2023年5月3日水曜日

世界連邦主義を知る

 尾崎行雄の思想に惚れ込んで、彼の全集をちょっと読んだこともある。その彼の思想を、平塚らいてう氏が「『一つの世界』 —— 世界連邦主義を知る」で紹介していた。次に紹介したように、廃藩置県の例に、日本における中央政府のような世界連邦をつくる以外に戦争をなくすことはできない、というのである。

 イデオロギーは対立していてもいい。どちらの体制も傷つけず、両方そのままにしておいて、世界から人民の代表を出して世界連邦をつくって、世界憲法でやっていく⋯⋯。
 尾崎行雄氏はこれを廃藩置県の例をとって、よく説明されました。日本の封建時代には、大名の支配する藩というものがあって、軍備を別にもち、経済も教育もなにもかも別個にやっていた。各藩はまったくの独立国として対立していたが、廃藩置県で中央政府ができて、法治国家になるとともに、藩同士の対立というものはなくなった。それと同じで、世界に一つの国をつくりあげれば、各国間の戦争もなくなり、軍備の撤退も可能となる⋯⋯。(「『一つの世界』 —— 世界連邦主義を知る」『元始、女性は太陽であった・4』、平塚らいてう著、大月書店、1992年、p72)

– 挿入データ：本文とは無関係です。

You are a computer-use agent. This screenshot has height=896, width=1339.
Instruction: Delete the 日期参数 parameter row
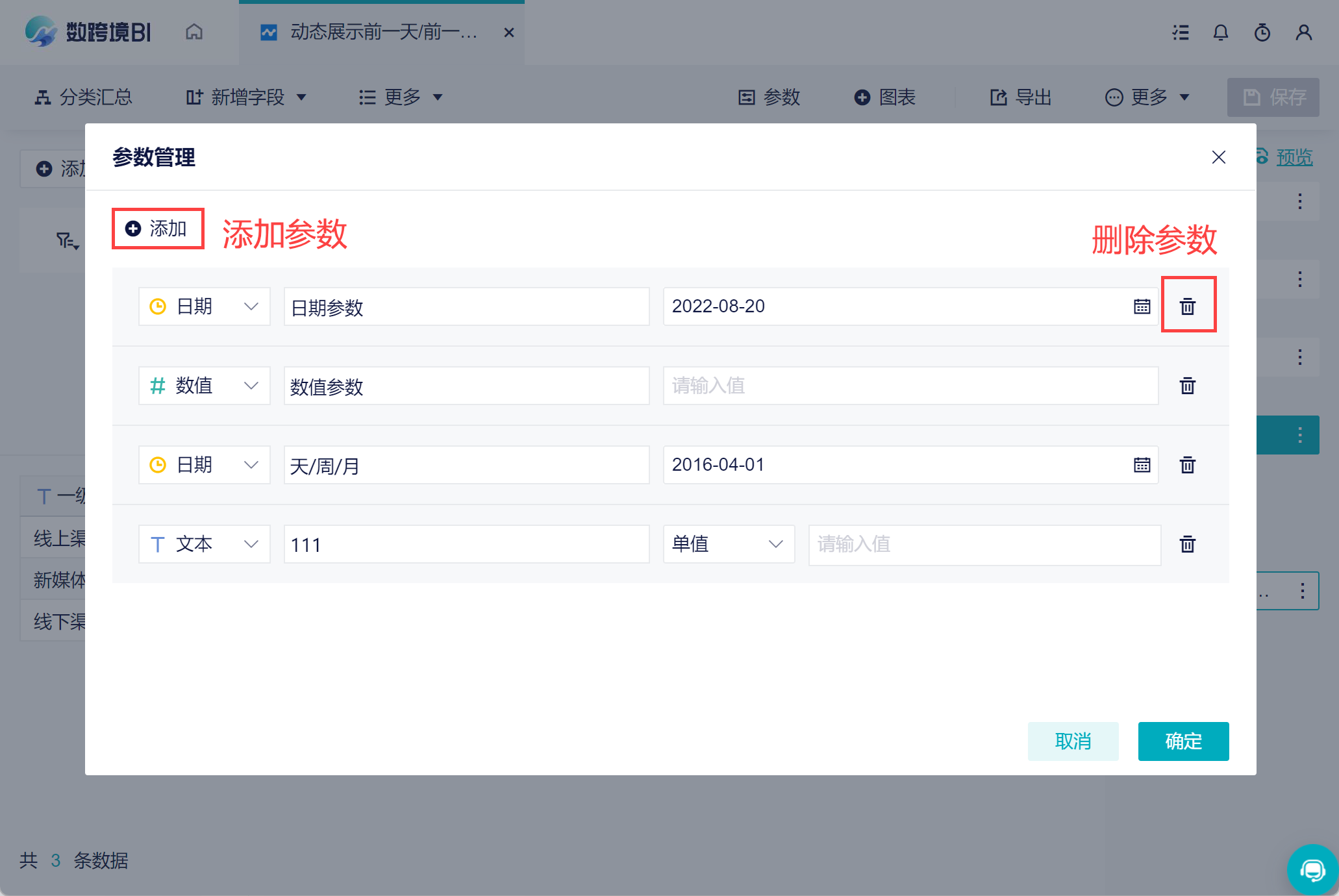[x=1187, y=306]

 昨夜このことを知ったばかりだが、今日古い雑誌『改造』を借りていたが、偶然に、尾崎行雄の論文が掲載されており、その中に廃藩置県の例が載っていた。「国家を対立させようということは、ちょうど昔の藩を立てて戰をさせようとするのと同じ思想系統である。今や第二の廃藩置県をしなければ生きていけない段階に来ている」(『改造』、1946年5月、p67)と書き、「人類の生きる道は第二の廃藩置県以外にない」(上同)とまで言い切っている。偶然が引き寄せられたこの思想は、今や忘れられていると言って良い。だからこそ、現代に甦らせる必要がある。